§ Stored data
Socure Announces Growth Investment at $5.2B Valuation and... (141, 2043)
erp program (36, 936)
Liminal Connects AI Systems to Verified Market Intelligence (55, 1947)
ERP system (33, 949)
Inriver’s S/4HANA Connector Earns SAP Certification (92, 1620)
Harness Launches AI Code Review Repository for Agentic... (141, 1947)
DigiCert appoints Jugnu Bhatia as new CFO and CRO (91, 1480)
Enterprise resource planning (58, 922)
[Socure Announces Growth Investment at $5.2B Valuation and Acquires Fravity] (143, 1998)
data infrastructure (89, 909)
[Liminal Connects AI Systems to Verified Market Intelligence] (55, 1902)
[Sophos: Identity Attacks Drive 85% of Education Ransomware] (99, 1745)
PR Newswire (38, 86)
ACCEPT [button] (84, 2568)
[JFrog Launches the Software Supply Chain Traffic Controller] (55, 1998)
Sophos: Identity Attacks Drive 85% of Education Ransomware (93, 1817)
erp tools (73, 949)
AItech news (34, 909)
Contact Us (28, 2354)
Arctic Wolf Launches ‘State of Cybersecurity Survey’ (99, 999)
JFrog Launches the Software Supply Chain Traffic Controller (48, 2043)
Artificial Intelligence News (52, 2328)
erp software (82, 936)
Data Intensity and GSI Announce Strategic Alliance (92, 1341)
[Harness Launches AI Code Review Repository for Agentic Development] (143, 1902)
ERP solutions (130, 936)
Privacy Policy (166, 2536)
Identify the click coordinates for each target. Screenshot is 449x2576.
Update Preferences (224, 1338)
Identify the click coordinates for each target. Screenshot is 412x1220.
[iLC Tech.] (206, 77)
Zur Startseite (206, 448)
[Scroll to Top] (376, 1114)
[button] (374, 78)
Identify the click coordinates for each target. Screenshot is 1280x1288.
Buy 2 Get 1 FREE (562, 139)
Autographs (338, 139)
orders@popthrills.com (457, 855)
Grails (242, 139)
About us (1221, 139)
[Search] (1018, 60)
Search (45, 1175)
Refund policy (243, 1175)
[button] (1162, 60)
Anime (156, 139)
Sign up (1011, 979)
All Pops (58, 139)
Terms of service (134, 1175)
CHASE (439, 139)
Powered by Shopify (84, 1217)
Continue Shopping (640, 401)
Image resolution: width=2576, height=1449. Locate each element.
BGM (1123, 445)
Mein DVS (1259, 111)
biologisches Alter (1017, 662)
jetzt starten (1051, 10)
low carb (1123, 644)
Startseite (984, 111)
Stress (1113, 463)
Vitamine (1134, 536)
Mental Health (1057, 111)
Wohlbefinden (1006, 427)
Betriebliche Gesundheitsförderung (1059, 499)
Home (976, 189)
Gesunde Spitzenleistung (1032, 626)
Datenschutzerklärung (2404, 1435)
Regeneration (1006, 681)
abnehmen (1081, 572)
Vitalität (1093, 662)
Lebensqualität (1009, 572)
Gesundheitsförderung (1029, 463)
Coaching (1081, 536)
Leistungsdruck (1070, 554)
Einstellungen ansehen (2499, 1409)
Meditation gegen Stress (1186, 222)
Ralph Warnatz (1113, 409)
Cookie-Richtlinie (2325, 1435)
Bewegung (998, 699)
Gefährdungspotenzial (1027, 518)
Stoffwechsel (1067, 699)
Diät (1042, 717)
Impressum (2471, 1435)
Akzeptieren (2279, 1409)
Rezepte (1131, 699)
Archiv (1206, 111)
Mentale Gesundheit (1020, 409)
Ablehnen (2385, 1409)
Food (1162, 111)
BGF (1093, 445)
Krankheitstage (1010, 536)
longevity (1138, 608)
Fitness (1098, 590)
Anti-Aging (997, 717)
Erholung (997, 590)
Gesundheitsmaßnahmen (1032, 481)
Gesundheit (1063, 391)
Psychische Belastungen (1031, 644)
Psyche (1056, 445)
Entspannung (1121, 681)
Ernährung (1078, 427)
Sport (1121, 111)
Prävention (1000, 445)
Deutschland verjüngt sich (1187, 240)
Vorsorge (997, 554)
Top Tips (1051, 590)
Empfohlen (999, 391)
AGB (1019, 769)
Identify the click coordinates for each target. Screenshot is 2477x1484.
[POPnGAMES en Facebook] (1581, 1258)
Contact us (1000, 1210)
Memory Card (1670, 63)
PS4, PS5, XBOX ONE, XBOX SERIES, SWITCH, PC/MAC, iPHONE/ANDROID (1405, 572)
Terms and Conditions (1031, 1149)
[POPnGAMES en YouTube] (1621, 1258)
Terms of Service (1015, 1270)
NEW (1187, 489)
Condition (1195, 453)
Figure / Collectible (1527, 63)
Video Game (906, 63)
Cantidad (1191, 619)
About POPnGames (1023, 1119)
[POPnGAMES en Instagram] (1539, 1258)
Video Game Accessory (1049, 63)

§ What you need to do
Among the lines of the preceding listing, count those that contain the string "Systems"; state the count and nothing further.

§ Response for this exercise
2